------ DATA FOR THIS TASK
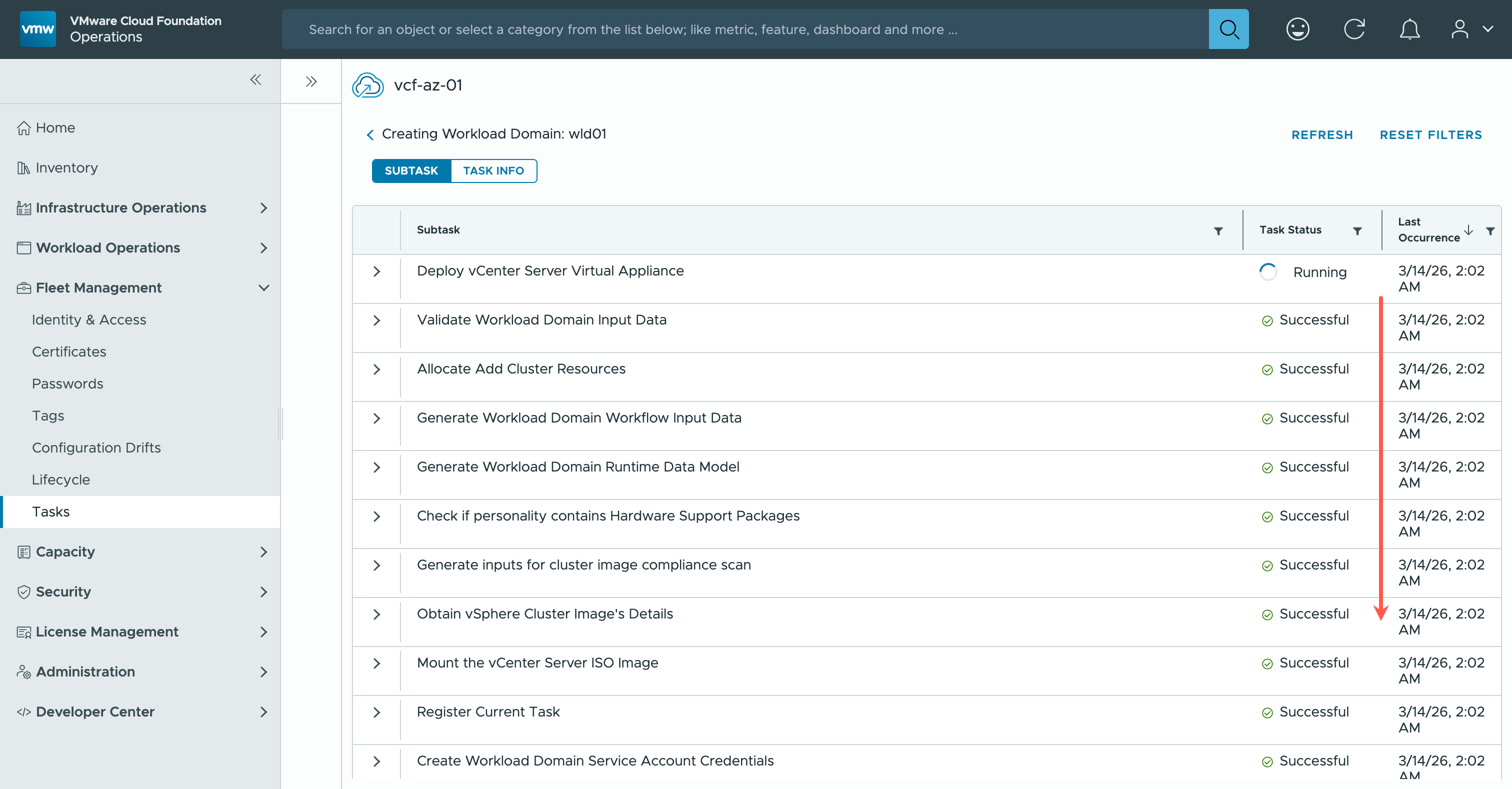Filter the Subtask column
This screenshot has height=789, width=1512.
pos(1218,230)
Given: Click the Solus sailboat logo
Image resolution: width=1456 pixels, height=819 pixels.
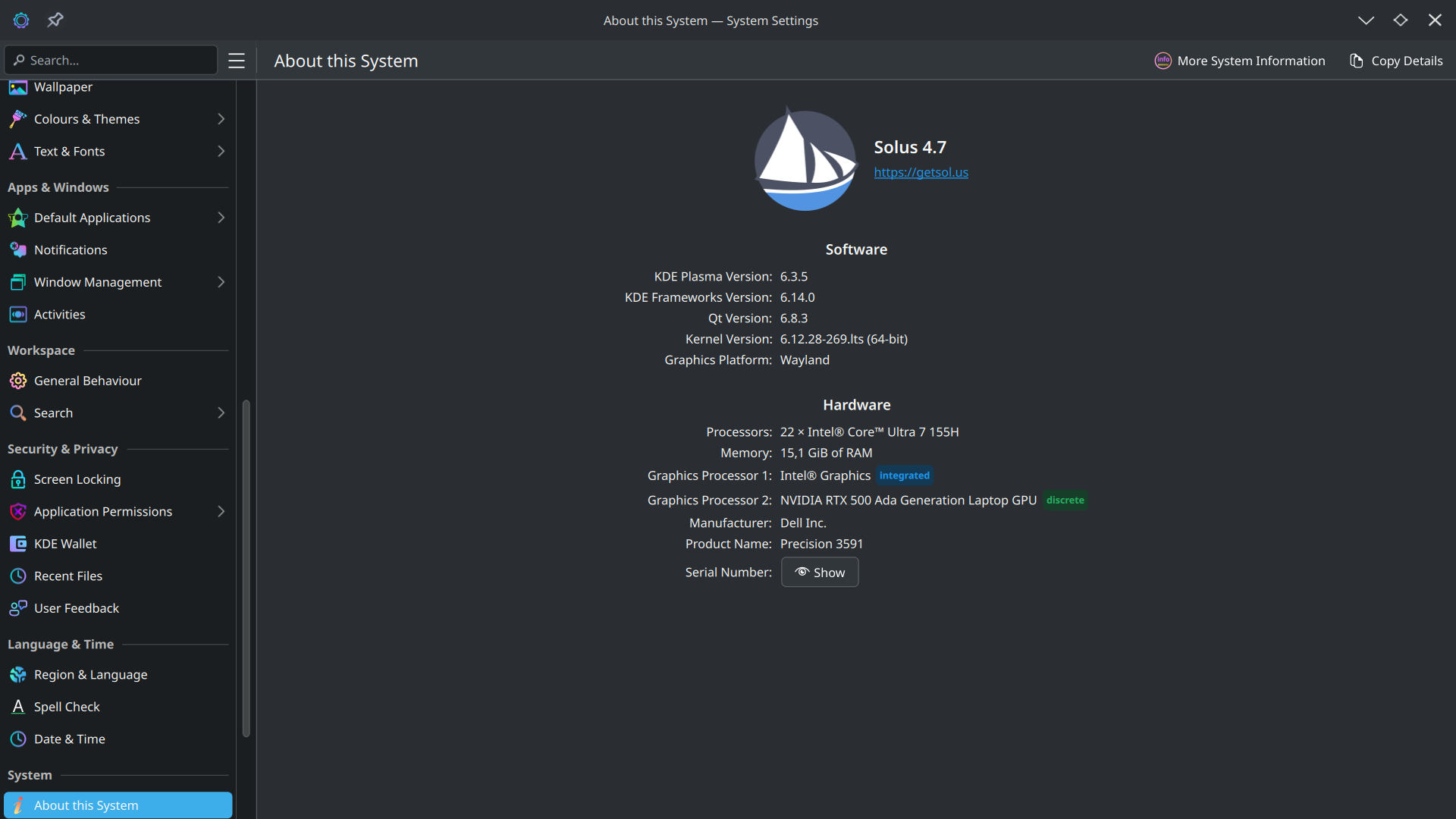Looking at the screenshot, I should 805,160.
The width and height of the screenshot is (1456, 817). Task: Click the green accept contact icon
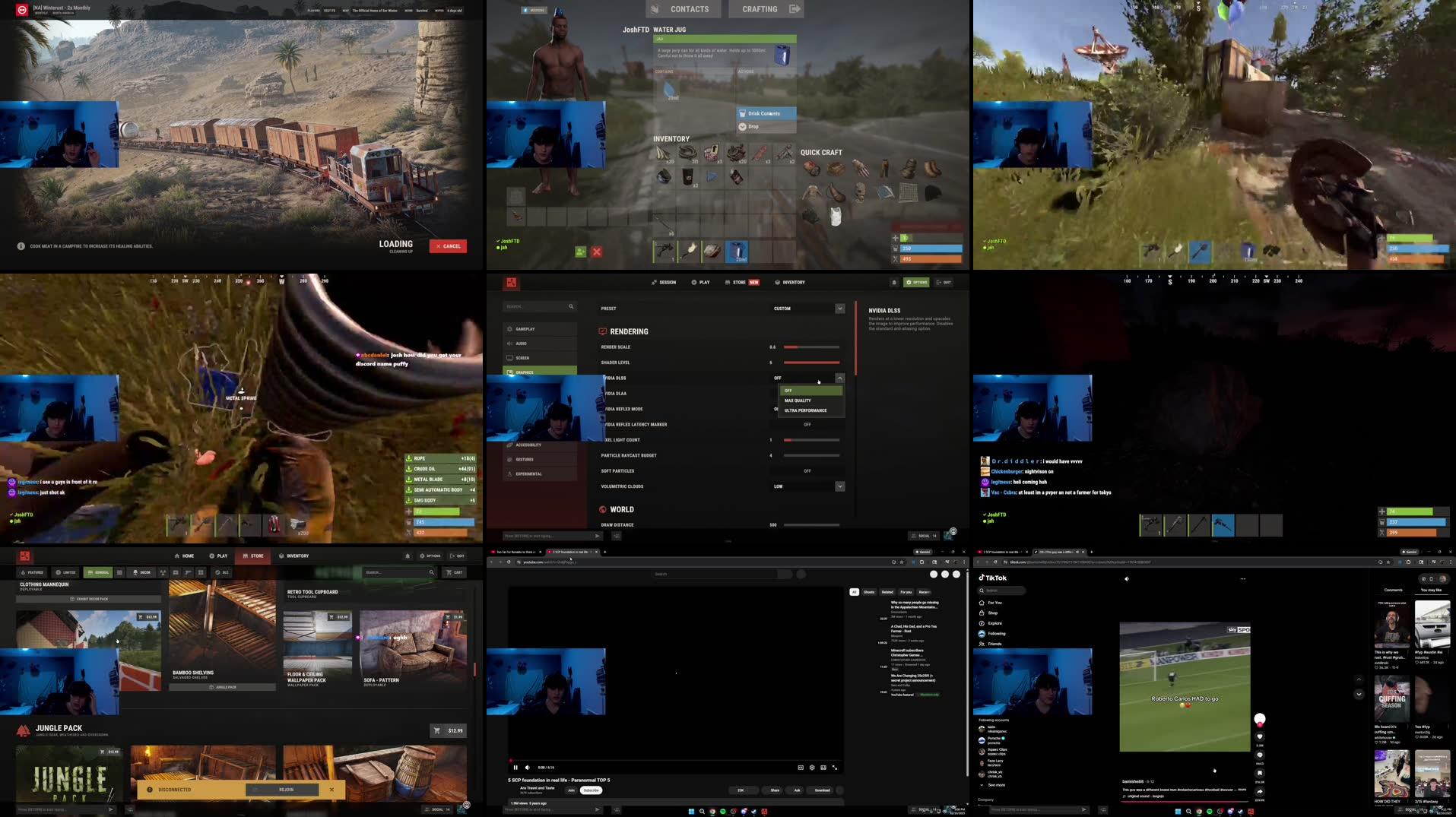click(x=580, y=251)
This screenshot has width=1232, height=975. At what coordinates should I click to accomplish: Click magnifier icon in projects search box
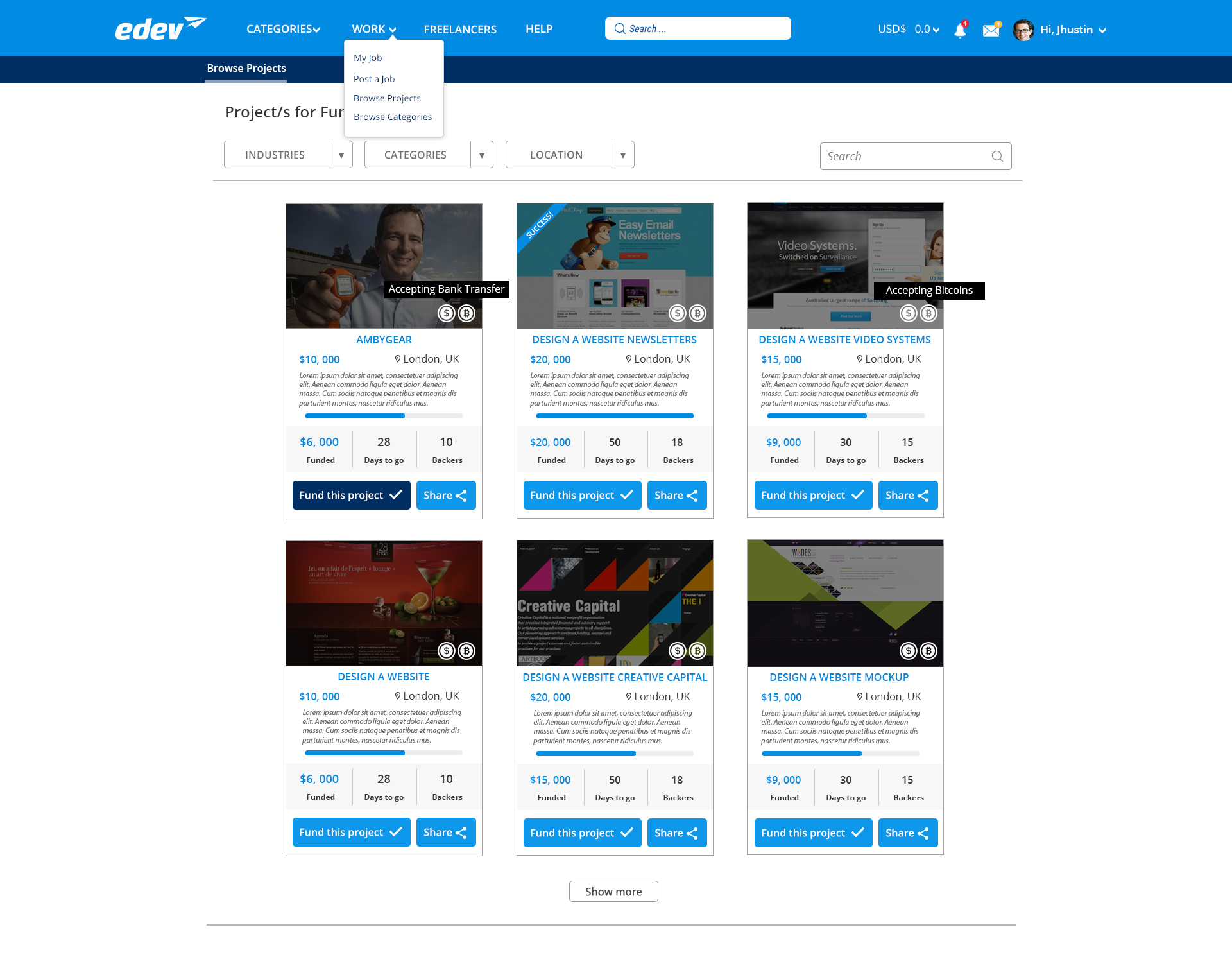point(997,157)
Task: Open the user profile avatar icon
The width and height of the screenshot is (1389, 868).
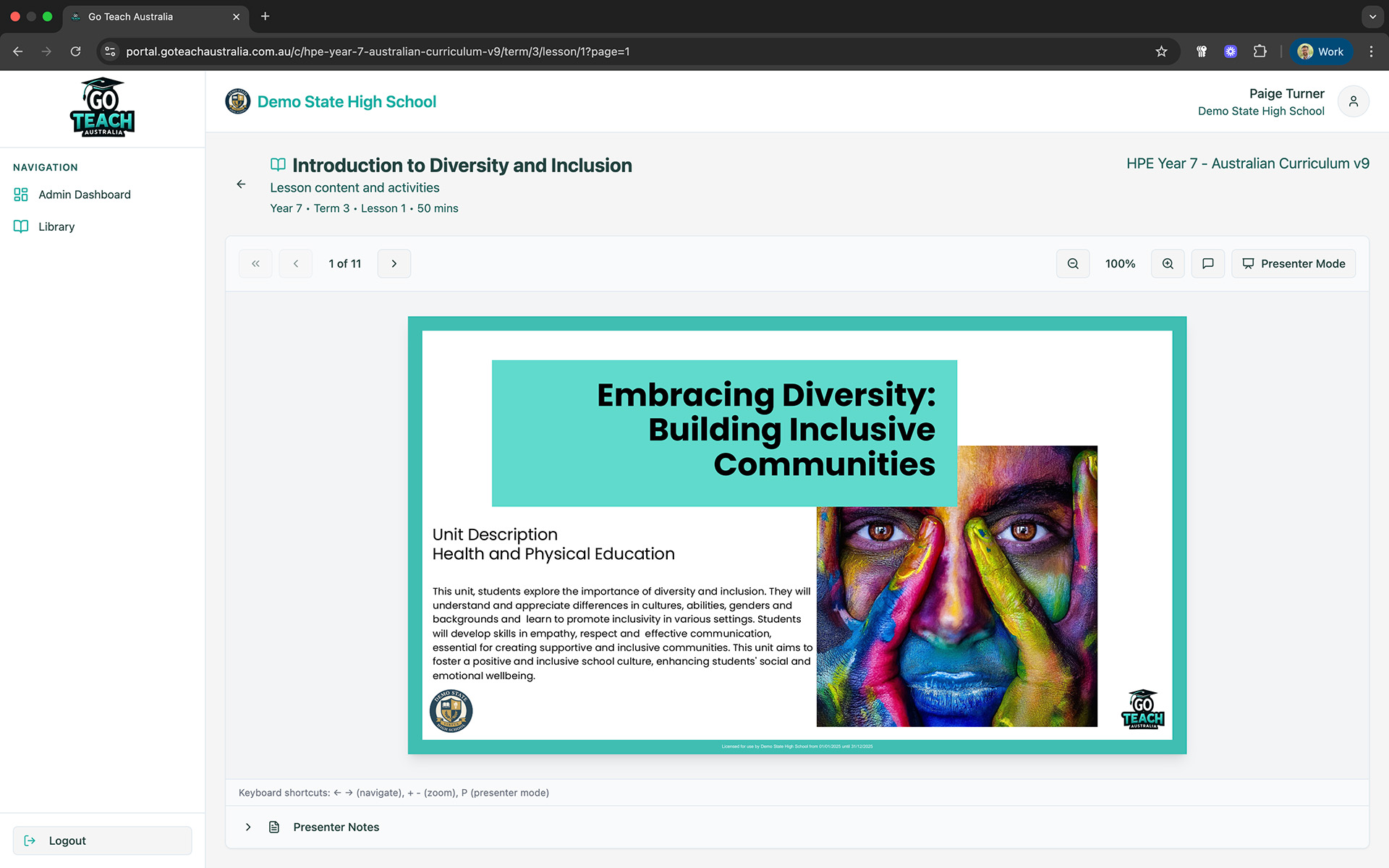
------------
TASK BRIEF. Your task is to copy word for word the lines from the line containing "Image resolution: width=1456" to the end of the listing, both included, and to drop any pictures.

YOUR RESPONSE.
Image resolution: width=1456 pixels, height=819 pixels.
Looking at the screenshot, I should 805,160.
The width and height of the screenshot is (1456, 817). Task: Click the green accept contact icon
click(x=580, y=251)
This screenshot has width=1232, height=975. At what coordinates should I click to accomplish: Click magnifier icon in projects search box
point(997,157)
Task: Open the user profile avatar icon
The width and height of the screenshot is (1389, 868).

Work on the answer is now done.